The Poverty Definition & The Birth Crisis
Unlike most other rich countries, Israel has no problem with low birth rates. Most rich countries have birth rates well below the 2 children per woman needed to sustain the population in the long run, while 5 countries (the United States, New Zealand, France, Iceland and Ireland) have birth rates at roughly 2 children per woman. Israel stands out by having a fertility rate well above that level, with a fertility rate as high as 2.84 women per children.
So, although most Israeli politicians probably want high birth rates in order not to be demographically overrun by the Palestinians and neighboring countries, the main reason cited for subsidizing families with children is not really to increase the birth rate but to reduce poverty.

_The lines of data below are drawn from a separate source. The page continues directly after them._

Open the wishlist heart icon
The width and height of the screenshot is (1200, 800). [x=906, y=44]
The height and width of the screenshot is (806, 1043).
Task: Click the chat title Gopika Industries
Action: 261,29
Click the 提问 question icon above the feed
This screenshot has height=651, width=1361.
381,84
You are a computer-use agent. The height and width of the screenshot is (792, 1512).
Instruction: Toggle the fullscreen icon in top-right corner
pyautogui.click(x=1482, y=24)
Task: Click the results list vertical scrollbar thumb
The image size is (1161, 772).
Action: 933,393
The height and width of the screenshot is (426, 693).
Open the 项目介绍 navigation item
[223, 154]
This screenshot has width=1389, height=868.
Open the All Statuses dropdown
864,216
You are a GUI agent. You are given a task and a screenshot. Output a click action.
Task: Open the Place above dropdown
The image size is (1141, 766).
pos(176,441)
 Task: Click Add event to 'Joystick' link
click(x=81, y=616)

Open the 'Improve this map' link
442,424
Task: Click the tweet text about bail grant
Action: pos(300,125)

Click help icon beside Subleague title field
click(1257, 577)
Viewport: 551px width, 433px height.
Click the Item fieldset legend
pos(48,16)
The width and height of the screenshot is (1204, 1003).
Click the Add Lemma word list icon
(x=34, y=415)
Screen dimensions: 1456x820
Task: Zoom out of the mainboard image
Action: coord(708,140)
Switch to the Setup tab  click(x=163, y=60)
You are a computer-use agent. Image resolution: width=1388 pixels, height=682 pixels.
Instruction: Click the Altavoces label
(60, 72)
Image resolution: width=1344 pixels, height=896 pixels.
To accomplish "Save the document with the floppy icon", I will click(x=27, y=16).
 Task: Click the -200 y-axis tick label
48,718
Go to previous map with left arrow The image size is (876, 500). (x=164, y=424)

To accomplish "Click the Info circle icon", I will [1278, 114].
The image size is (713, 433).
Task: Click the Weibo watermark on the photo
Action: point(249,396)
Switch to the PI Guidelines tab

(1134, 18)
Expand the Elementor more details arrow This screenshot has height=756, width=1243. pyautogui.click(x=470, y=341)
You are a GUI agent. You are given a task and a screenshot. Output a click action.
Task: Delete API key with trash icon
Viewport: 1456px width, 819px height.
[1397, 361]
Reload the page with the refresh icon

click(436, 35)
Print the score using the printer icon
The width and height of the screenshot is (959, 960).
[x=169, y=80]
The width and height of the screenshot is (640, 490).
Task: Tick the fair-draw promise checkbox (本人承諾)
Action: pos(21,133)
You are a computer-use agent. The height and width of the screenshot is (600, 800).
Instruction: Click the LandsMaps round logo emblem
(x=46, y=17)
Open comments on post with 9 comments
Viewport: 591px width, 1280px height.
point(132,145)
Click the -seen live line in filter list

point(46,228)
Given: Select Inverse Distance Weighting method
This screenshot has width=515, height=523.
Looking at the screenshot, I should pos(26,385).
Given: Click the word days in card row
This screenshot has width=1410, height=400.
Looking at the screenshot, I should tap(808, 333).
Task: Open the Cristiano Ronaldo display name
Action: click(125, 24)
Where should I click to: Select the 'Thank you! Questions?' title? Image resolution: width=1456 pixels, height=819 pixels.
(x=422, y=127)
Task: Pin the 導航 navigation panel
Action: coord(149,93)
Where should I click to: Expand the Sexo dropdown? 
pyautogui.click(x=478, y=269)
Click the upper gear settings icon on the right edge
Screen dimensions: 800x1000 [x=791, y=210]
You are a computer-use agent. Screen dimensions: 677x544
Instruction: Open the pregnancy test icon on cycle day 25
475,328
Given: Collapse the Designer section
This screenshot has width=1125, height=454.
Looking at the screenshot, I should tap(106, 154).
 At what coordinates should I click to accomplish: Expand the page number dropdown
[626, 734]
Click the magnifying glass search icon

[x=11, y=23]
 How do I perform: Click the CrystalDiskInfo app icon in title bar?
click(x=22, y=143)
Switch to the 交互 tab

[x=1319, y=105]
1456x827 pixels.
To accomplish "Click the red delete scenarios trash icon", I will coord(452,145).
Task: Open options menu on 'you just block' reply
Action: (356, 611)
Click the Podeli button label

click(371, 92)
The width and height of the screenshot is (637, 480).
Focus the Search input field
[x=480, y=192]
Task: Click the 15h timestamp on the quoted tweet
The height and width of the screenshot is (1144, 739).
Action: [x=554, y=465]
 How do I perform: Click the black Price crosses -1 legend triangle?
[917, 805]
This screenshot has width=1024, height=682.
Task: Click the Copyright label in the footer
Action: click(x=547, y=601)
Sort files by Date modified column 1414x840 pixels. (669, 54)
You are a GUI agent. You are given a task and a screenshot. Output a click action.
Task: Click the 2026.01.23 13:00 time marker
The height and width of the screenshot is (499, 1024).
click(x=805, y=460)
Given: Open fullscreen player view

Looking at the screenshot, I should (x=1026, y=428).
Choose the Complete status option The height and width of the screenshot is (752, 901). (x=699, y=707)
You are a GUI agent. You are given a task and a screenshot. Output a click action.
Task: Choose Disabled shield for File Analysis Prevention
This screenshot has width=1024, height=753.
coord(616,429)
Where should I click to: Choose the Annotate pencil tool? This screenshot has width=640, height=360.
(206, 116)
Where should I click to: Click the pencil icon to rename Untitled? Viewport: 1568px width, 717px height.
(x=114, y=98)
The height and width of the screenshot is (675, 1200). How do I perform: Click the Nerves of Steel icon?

Yet the question is, what is poverty really? Most countries define it by either relative or absolute income, adjusted for family size. I see now an interesting Jerusalem Post article questioning this view. The author Asher Meir points out that if we have two households with the same income, wherein one decides to use their income on getting a really large garden whereas the other decides to spend it on having a really large family. Both use their income to attain what they desire and both thus improves their well-being, but in official poverty statistics, the household with the large family would be classified as poor while the household with the large garden would not be classified as poor. Official statistics thus presume that children should be seen as a burden, while large gardens or flat screen televisions or other inanimate material objects should be seen as economic well-being.
But since both constitute well-being that is an invalid classification. This means that a lot of people classified as poor shouldn't be seen as poor and that the poverty justification for these subsidies is invalid.
Ironically, the underlying mentality of this poverty statistics assumption is in fact arguably the root cause of the low birth rates in most rich countries which are then used as an argument for subsidizes to families with children in these countries. As children are discussed as an economic burden which prevents people who have children from living a good life and as this view becomes part of the cultural value system, this leads people to abstain from having children. If instead children were considered a form of high standard of living just as much or more as SUV:s or flat screen televisions are, then most people would choose to have 2 or more children without government subsidies. Changing that cultural deficiency in most rich countries would be far more effective in raising birth rates than any subsidy program.